== SOURCE DOCUMENT ==
· · · · · · ·

It wasn’t without a ton of skepticism, but I stepped way outside my comfort zone, and committed to a lifestyle change! And, the good news is, it thoroughly changed my life, and the life of my husband, too!
Change is hard! We are habit-driven human beings, living in a hectic, fast-paced world, and we’re often stuck in a rut, doing whatever is normal – whatever is comfortable!
Our ‘rut’ involved eating out – a lot. It wasn’t always that way, but as empty-nesters, we found ourselves able to do so, and almost forced to do so by time commitments! We were always running errands after work, or visiting a fast food drive-through on the way to a grandchild’s game, or spending time with friends at a favorite restaurant! And, of course, after every grandchild’s concert, there was the obligatory trip to get an ice cream sundae with the kids and grandkids! Our social life – our comfort zone, really – revolved around food! Sound familiar?
Though my attitude wasn’t the best, and skepticism was at an all-time high, I somehow found the courage to step outside my comfort zone and commit to change.
And, it was tough, in the beginning – committing to a new lifestyle, learning new recipes, trying new foods, planning ahead, and prepping lots of fresh fruits and vegetables. I felt as though everything I knew – my ‘normal’ – had been ripped from my life, and replaced by these foreign routines and alternate behaviors and unheard of meals! I was much too old for this and too comfortable with the way life was!
But, remember, I said I was stubborn! Well, that served me well!
Even shopping was new to me! A farmer’s market? Fresh produce? Asparagus? Fish? Cucumbers? You’ve got to be kidding me! (I tried them – still don’t like them, but I tried!)
I’m a meat and potatoes kind of girl. Almost every meal had potatoes – baked, fried, mashed. It didn’t matter, I never met a potato I didn’t like!
I started reading ingredients in everything, determined to stay away from sugar, sodium, and all those food industry additives and preservatives. You know the ones. Those multi-syllable words on the label that you can’t pronounce, nor can you identify! If I don’t know what it is, or can’t even say it, we don’t eat it! Simple as that!
Next, I hosted my own private grocery party, inviting my daughter and daughter-in-law to come for free food I had pulled from our kitchen cabinets. Chips. Pasta. Pre-packaged, one-skillet meals. Crackers. Salty snacks. Sugar-laden tidbits. Spice blends and barbecue rubs. I gutted the kitchen, all in an effort to make this step outside my comfort zone more successful. You know, out of sight, out of mind – right? Wrong! I sometimes missed what I’d given away, but I don’t now.

· · · · · · ·

== LISTED RECORDS ==
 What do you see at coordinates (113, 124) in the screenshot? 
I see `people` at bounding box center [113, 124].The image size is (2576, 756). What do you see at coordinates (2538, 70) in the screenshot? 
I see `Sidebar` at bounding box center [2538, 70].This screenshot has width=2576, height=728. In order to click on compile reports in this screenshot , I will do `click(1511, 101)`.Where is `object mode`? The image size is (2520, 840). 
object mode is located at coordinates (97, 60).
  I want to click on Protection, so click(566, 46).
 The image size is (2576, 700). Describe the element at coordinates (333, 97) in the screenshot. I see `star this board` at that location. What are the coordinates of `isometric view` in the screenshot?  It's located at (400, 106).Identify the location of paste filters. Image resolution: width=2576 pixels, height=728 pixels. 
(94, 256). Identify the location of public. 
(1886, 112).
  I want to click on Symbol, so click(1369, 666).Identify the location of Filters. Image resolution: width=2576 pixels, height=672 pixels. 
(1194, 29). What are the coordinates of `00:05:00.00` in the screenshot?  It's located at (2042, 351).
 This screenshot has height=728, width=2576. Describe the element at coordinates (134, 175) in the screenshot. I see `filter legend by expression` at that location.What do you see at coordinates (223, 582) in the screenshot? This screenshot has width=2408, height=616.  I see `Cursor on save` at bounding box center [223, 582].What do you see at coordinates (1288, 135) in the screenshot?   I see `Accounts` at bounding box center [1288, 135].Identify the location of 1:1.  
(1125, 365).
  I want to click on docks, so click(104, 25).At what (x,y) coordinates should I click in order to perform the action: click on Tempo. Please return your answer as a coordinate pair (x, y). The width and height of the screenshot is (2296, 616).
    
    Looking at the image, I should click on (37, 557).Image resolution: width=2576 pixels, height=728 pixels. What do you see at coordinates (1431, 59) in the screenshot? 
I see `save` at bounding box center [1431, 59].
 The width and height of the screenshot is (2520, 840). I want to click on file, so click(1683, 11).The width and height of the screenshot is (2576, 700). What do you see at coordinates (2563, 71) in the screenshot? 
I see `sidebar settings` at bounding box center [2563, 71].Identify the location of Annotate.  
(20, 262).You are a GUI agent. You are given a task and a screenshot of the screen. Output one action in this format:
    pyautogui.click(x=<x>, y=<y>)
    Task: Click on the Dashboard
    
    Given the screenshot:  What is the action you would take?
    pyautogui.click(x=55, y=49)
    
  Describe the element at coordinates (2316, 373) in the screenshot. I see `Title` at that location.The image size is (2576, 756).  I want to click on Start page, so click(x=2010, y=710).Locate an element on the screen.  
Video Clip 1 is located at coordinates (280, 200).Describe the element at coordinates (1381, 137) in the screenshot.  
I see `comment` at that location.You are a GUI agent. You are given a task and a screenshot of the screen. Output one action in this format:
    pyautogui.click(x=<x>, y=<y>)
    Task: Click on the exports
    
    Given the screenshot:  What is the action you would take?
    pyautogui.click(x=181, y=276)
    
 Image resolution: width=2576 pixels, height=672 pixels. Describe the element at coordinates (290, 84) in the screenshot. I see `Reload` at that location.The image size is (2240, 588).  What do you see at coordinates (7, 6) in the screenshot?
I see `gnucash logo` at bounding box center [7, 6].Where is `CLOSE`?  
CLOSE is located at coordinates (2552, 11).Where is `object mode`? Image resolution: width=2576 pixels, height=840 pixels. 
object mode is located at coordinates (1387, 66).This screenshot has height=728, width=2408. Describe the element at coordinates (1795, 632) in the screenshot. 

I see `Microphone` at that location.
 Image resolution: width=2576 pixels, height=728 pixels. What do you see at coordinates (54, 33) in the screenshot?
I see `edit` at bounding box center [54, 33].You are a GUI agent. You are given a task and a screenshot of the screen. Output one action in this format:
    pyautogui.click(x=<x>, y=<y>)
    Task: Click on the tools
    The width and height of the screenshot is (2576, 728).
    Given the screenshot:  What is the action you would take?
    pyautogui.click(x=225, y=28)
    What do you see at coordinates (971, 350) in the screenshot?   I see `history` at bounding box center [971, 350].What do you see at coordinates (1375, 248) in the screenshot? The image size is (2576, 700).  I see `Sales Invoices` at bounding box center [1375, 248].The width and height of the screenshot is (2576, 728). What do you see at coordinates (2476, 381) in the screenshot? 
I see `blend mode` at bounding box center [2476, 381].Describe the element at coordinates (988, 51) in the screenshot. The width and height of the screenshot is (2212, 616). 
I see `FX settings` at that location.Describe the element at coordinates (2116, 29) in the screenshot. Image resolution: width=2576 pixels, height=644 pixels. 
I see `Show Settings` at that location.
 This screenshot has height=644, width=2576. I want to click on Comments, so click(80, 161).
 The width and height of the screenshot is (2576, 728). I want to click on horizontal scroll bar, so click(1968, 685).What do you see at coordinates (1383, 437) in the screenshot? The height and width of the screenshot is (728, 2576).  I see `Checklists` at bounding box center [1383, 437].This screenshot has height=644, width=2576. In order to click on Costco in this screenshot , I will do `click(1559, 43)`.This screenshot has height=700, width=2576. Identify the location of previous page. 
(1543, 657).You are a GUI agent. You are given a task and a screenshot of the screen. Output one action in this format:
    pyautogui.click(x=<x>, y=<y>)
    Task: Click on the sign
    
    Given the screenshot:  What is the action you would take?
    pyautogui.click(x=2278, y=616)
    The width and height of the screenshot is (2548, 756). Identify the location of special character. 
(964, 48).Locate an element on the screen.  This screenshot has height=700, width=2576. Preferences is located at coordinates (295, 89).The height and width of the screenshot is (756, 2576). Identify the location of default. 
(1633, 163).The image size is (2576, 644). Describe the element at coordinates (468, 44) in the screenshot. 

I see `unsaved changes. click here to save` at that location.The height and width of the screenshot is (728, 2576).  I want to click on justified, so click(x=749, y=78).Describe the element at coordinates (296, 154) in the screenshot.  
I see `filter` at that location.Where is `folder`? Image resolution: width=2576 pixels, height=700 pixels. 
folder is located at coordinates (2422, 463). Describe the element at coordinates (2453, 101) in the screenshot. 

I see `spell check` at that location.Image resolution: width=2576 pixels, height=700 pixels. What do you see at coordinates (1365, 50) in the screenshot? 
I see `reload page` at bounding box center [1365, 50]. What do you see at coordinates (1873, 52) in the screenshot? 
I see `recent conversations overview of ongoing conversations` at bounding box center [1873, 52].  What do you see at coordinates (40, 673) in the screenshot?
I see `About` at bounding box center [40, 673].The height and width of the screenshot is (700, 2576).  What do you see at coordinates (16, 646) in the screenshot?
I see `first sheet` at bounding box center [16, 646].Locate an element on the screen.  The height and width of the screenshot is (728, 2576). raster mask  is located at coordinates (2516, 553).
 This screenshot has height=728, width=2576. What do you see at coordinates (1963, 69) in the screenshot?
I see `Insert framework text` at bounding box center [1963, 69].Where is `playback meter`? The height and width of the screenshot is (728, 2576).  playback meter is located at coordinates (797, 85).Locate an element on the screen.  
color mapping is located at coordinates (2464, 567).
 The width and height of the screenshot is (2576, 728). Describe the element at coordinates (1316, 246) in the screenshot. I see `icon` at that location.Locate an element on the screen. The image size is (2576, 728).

· · · · · · ·

== SET TASKS ==
**1.** In the lifestyle-change account, why did the writer give away the chips, pasta, snacks and other packaged foods from the kitchen cabinets? Answer in one to three sentences.
**2.** Summarize the lifestyle-change account in two sentences.
**3.** Carry on the lifestyle-change account from where it stops.

== WRITTEN ANSWERS ==
**1.** The writer cleared out the kitchen to make the step outside the comfort zone more successful. The idea was "out of sight, out of mind," though the account admits the writer sometimes missed the food that was given away.

**2.** A skeptical writer and her husband, empty-nesters whose social life revolved around eating out, committed to a lifestyle change that thoroughly changed their lives. The start was hard, with new recipes, new foods and new shopping habits, but stubbornness helped: she began reading ingredient labels to avoid sugar, sodium and additives, and gave away the packaged foods in her kitchen.

**3.**
We bought a food processor to slice and dice all sorts of fresh vegetables. Next came a steamer. How did I get along without those in my kitchen for decades? I don’t know!
Our life changed drastically as we left our once comfortable lifestyle and traded it for a new one – a healthy one. I’ve learned to enjoy a cold drink of water – often! And, I’ve learned I really can survive without the soda I was once totally addicted to! I’ve found I can eat at our favorite restaurant and not partake of the basket of complimentary chips – amazing, but true! I’ve learned to make wiser choices and to get a to-go box early, since portions are often more than I need.
I’ve found energy that I thought was a thing of the past. I’ve regained motivation to do landscaping (plus a lot of other things that had been left undone for years). I no longer drive around looking for the closest possible parking place when I visit the store.
I don’t refer to my weight as something I’ve ‘lost’ because if you lose something, you want to find it. Not a chance!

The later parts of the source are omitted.